Все данные собирали в персональном компьютере IBM, используя LOTUS-MEASURE. Для каждой концентрации соединения (выраженной в моль•л-1 реакционной смеси) и для контрольной пробы строили график зависимости поглощения против времени реакции в минутах.
Оценка реакций: Для каждой конечной концентрации по графику определяли максимальное поглощение. Вычисляли значение IC50 (конечная концентрация, выраженная в мкмоль•л-1, вызывающая 50% ингибирование максимального поглощения в контроле), используя логит преобразующий анализ по Hafner et al., (Arzneim.-Forsch./Drug Res. 1977; 27(II): 1871-3).
Значения IC50 соединений по настоящему изобретению представлены в таблице 2.
II. Антифакторное Ха исследование
Активированный фактор Х (Ха) является фактором в цепи реакций свертывания крови. Антифакторную Ха активность соединений по настоящему изобретению оценивали путем спектрофотометрического определения скорости гидролиза хромогенного субстрата S-2222, используемого Ха. Это исследование на антифакторную Ха активность в буферной системе использовали для определения значения IC50 тестируемого соединения.
В целом последующий ход анализа и условия исследования были аналогичны тем, что использовались в антитромбиновом исследовании, как описано выше. Различия указаны ниже.
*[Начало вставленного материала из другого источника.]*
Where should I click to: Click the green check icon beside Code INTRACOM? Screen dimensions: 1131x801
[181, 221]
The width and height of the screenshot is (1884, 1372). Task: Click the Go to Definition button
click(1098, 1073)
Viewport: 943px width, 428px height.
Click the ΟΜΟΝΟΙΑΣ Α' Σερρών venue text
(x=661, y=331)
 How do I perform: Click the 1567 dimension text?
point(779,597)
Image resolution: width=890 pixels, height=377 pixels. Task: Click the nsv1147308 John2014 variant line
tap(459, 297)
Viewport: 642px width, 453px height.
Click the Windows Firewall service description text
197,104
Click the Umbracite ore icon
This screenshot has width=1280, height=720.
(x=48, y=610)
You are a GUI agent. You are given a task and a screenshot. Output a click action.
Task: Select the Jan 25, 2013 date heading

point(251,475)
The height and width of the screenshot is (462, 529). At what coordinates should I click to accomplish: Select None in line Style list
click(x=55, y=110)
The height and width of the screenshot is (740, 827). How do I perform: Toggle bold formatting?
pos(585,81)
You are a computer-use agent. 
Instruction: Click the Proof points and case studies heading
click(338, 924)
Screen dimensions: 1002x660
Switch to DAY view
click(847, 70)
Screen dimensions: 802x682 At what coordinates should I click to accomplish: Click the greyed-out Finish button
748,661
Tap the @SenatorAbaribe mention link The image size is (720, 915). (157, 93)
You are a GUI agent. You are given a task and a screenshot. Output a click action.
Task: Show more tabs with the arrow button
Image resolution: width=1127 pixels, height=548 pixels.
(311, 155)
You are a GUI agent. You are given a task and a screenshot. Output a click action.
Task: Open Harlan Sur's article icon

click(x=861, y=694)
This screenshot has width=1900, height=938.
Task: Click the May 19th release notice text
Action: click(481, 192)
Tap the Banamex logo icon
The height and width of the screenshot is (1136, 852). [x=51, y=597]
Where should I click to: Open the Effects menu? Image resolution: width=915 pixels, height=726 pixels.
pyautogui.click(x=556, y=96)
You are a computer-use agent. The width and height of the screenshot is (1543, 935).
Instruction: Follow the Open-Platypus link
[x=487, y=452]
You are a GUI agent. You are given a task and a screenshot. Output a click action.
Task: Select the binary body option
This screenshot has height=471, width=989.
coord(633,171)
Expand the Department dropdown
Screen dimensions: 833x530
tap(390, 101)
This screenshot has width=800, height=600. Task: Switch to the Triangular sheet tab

Ссылочное соединение: бензамидин
Растворитель: ТНП буфер
Солюбилизации может способствовать диметилсульфоксид, метанол, этанол, ацетонитрил или трет-бутиловый спирт, которые не оказывают побочных эффектов в концентрациях до 1% (для ДМСО) и 2,5% (для других растворителей) в конечной реакционной смеси.
Методика: Реактивы*
3. Раствор S-2222
Одну ампулу S-2222 (15 мг; Kabi Diagnostica, Швеция) растворяли в 10 мл воды до достижения концентрации 1,5 мг.мл-1 (2 ммоль•л-1)
4. Раствор Ха
Бычий фактор Ха человека (71 nKat•ампулу-1, Kabi Diagnostica) растворяют в 10 мл ТНП буфера и затем еще разбавляли 30 мл ТНП буфера с получением концентрации 1,77 nKat•мл-1. Разведенный раствор должен быть свежеприготовленным.
Ход анализа
Вместо раствора S-2238 (в антитромбиновом тесте) в каждую лунку в этом тесте добавляли вышеуказанный раствор S-2222.
Антифакторная Ха активность представлена в таблице 3.
III. Антифакторный VIIa/тканевое факторное исследование
Повреждение сосудов начинает ряд ферментативных порождающих реакций, в конечном счете приводящих к образованию фибринового сгустка в месте ранения. Основной ферментативной порождающей реакцией является образование активированного фактора VII (VIIa) из проэнзимного фактора VII. Эта реакция активации протекает по еще неизвестному механизму. Одна гипотеза заключается в том, что небольшие количества фактора Ха, присутствующего в плазме, связываются со связанным с мембраной белковым тканевым фактором (ТФ) - белок, который в норме не контактирует с кровью, но который становится доступным для нее при ранении, - и что этот комплекс связанного с мембраной ТФ и фактора Ха активирует фактор VII (источник 1). Активированный фактор VII затем также связывается со связанным с мембраной ТФ и этот внутренний теназный комплекс затем превращает фактор Х в фактор Ха.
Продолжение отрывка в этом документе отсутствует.